Phenotypic analysis of lymphomas from E47-deficient mice with defects in TCRβ expression. Lymphomas from mice with E47−/− scid/scid, E47+/− RAG-1−/−, E47−/− RAG-1−/−, E47−/− TCRβ−/−, and E47−/− TCRβ+/− genotypes were analyzed by flow cytometry for surface expression of CD25, CD44, CD8, and CD4 as well as for DNA content. Each column of plots represents the analysis of one lymphoma with the genotype indicated at the top. (Top) Dot plots depicting surface CD25 and CD44 expression; (Middle) Dot plots indicating surface CD8 and CD4 levels. (Bottom) Histograms showing the DNA content measured by using propidium iodide, with the percentage of cells with greater than 2N listed in the top right corner of each histogram.
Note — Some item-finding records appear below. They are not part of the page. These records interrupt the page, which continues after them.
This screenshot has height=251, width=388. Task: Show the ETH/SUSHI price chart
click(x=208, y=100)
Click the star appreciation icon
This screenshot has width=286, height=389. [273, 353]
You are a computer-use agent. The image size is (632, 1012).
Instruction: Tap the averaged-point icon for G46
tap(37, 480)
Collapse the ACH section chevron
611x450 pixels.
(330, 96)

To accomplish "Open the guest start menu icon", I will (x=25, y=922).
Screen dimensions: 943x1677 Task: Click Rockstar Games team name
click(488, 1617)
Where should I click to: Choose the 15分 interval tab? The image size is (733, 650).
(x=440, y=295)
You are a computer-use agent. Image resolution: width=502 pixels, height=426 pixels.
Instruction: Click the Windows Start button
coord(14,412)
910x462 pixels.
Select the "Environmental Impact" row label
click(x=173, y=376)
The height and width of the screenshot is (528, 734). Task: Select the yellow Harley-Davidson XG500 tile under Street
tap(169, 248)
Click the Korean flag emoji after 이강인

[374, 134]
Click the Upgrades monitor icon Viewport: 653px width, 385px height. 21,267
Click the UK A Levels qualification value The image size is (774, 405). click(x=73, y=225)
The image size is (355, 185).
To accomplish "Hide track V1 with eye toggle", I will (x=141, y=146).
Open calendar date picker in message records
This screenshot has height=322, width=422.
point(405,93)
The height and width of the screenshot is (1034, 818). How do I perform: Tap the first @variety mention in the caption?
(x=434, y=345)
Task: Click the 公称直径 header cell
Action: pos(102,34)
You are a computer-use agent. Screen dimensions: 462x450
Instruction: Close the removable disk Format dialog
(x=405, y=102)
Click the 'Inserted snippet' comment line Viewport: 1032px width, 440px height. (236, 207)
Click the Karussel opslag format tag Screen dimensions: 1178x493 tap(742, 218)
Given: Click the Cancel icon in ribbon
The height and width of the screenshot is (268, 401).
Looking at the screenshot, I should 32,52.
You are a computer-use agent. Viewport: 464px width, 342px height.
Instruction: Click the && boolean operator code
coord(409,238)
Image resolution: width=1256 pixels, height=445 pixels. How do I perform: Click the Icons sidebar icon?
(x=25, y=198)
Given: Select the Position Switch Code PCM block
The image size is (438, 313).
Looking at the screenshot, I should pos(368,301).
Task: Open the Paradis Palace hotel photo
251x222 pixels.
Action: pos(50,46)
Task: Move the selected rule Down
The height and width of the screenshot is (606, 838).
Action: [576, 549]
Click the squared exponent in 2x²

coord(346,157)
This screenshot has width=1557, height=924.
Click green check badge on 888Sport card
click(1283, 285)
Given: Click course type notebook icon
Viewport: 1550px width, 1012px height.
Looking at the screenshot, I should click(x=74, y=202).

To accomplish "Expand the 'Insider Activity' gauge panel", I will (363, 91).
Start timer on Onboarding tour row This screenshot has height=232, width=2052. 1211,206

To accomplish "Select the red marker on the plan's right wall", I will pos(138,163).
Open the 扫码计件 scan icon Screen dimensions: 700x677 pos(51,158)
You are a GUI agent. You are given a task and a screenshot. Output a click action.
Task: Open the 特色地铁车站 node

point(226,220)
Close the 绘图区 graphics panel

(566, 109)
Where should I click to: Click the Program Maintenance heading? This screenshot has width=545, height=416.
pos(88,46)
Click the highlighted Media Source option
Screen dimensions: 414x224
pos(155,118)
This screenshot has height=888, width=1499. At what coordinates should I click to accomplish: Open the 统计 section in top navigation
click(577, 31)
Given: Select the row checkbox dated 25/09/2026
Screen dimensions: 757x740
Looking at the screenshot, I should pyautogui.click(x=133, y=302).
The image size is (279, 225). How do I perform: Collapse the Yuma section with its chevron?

The DNA content histogram from wild-type thymocytes is also provided for comparison.

Fig 5.

Model depicting an indirect pathway linking expression of activated Notch (NotchIC) with the inhibition of E2A. NotchIC has been shown to activate the pre-Tα promoter through association with the CSL transcription factor, and thus may induce aberrantly high levels of the pre-TCR complex (48). Signaling through the antigen receptor complex in thymocytes acts to inhibit E2A activity, at least in part through the induction of Id3 transcription by a Ras/mitogen-activated protein kinase (Ras/MAPK)-dependent pathway that activates the early growth response gene 1 (Egr-1) (23).